── Document segment ──

The 1960s saw the beginning of new, unusual stones' arrival to the Southwest.  Importers now found that the market for rough stone from all over the world was exploding, and so they began to stock greater and greater variety.  Today, in terms of stone choices, you can find anything you want, designed and handmade somewhere by an American Indian jeweler.  The ranges of available color and texture are limitless.  Turquoise may be the stone that first comes to mind, but the "skystone" is now, just one of many choices.

Sterling Overlay -- A Collaborative Story
After World War II, Hopi artists, returning to their mesa-top communities brough back an awareness of the potential to sell their arts worldwide.  Their distinctive pottery was in demand by collectors and they already had several well-respected silversmiths among them.  Most Hopi silver work, in those days, was very similar to Navajo traditional work.  They had learned their skills from Navajo smiths, and so continued the traditions.  But a group of GIs, along with a non-Indian husband and wife -- anthropologists and curators at the Museum of Northern Arizona saw the need for Hopis to make and sell jewelry that was distinctly "Hopi", instead of the jewelry then made up on the mesas.

───
── Data records ──

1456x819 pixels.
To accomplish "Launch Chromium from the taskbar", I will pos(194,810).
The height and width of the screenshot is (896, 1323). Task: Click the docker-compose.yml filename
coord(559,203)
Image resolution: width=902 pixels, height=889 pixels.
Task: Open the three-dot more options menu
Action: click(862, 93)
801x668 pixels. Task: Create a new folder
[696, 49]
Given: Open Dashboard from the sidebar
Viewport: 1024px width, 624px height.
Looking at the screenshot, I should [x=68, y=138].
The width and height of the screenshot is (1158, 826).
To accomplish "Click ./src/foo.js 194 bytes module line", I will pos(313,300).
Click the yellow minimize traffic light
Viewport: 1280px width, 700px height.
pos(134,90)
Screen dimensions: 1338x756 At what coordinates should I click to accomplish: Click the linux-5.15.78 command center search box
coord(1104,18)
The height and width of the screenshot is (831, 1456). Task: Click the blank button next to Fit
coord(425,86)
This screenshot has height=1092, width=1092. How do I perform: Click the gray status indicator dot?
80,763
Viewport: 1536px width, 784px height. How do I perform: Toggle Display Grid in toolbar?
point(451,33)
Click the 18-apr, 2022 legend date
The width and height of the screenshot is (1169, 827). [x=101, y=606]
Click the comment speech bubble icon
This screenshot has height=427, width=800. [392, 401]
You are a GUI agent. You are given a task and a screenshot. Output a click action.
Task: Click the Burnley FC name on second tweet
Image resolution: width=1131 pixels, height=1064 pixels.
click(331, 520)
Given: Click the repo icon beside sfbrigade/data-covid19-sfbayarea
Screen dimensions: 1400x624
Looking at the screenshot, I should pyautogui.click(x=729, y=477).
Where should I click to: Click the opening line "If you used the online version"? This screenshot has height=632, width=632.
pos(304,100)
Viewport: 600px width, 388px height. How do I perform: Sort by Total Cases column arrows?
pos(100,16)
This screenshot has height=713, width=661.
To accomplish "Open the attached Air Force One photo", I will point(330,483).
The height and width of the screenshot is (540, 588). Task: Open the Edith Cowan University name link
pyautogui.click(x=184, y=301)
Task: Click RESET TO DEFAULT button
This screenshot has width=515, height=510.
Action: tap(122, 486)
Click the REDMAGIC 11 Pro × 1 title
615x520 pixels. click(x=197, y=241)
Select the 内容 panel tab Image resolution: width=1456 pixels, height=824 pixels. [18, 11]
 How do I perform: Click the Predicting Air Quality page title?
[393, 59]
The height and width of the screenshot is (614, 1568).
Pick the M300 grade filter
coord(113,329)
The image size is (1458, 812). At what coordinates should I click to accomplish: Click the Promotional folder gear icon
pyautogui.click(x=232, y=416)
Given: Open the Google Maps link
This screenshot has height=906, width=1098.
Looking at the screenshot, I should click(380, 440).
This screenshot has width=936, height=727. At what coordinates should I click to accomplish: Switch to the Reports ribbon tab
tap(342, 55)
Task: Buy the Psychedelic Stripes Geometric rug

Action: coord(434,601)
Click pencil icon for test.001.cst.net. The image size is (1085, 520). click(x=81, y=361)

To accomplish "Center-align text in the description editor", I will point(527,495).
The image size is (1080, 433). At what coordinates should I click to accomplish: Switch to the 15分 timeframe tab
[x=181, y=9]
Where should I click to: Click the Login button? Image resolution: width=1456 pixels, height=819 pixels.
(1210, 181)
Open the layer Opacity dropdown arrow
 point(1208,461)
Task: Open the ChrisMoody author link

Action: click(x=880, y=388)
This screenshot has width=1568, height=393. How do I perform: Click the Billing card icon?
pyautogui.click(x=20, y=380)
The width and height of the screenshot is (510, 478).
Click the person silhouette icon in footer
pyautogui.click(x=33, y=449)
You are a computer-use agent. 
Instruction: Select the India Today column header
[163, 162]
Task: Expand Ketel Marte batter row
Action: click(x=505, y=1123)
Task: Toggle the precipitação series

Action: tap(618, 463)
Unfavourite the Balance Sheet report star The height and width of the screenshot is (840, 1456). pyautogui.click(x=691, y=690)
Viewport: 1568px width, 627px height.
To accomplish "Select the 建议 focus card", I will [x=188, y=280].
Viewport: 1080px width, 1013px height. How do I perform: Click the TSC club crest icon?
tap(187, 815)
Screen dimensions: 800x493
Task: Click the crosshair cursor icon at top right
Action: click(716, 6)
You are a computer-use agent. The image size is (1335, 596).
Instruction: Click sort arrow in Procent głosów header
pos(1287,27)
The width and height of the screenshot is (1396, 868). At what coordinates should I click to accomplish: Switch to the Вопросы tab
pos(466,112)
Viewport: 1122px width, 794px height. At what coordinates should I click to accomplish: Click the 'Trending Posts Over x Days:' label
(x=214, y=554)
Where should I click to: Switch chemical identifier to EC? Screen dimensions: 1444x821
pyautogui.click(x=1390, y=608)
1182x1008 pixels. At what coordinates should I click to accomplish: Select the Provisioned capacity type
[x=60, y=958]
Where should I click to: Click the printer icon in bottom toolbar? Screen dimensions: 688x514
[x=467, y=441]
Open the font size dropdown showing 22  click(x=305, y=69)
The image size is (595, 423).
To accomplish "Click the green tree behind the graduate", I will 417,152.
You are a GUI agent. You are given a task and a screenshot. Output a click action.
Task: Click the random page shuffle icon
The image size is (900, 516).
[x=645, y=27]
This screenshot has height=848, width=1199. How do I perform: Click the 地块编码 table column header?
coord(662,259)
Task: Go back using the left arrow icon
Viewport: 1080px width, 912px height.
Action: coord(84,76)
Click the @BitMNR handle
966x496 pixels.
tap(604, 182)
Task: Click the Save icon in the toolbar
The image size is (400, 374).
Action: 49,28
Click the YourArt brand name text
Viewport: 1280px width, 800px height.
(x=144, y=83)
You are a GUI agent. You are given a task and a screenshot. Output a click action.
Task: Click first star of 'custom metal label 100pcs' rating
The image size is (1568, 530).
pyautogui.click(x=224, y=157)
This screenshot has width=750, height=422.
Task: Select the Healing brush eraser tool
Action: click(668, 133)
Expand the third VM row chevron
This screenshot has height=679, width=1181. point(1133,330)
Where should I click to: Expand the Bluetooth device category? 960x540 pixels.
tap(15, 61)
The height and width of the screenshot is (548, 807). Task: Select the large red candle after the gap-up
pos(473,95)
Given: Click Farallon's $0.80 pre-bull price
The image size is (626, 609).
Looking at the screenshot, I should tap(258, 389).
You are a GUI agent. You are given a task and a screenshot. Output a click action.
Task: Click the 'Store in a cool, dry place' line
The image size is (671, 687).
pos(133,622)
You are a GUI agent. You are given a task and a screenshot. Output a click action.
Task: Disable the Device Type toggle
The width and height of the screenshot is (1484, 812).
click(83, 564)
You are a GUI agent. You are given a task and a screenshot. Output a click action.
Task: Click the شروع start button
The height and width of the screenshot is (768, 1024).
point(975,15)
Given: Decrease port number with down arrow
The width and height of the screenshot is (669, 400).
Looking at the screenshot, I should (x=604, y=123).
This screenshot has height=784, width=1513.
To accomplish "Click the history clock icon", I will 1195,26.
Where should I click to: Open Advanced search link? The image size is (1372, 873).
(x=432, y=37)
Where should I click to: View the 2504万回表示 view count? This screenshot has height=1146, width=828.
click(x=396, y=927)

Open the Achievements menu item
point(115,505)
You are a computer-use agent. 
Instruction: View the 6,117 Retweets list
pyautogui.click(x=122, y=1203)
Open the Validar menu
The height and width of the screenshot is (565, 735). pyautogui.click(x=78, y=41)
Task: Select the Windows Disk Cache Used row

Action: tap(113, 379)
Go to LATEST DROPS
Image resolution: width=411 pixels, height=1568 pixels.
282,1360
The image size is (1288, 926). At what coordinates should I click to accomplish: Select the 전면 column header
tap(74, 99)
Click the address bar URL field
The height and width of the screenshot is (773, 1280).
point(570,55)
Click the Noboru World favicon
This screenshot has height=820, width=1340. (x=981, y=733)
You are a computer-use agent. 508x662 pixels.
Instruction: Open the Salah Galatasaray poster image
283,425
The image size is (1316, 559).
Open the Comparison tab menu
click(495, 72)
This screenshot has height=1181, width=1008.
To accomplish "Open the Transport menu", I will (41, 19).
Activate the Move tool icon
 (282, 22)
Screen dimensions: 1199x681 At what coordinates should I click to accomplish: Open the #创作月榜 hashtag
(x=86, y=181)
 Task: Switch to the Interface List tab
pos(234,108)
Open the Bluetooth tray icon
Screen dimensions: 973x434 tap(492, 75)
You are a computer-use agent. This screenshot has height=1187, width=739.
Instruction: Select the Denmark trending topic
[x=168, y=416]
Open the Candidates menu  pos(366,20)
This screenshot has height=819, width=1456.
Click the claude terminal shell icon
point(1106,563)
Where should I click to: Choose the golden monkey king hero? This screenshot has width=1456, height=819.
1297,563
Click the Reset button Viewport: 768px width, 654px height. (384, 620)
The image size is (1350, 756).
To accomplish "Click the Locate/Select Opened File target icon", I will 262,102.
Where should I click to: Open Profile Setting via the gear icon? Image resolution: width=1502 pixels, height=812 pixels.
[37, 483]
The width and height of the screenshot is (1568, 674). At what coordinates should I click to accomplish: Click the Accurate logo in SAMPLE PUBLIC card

───

• _Problems_:
1. From the passage on American Indian jewelry, write out the portion starting at "Sterling Overlay -- A" and ending at "on the mesas.".
2. In the passage on American Indian jewelry, who had taught Hopi silversmiths their skills?

• _Answers to the problems_:
1.
Sterling Overlay -- A Collaborative Story
After World War II, Hopi artists, returning to their mesa-top communities brough back an awareness of the potential to sell their arts worldwide.  Their distinctive pottery was in demand by collectors and they already had several well-respected silversmiths among them.  Most Hopi silver work, in those days, was very similar to Navajo traditional work.  They had learned their skills from Navajo smiths, and so continued the traditions.  But a group of GIs, along with a non-Indian husband and wife -- anthropologists and curators at the Museum of Northern Arizona saw the need for Hopis to make and sell jewelry that was distinctly "Hopi", instead of the jewelry then made up on the mesas.

2. Navajo smiths.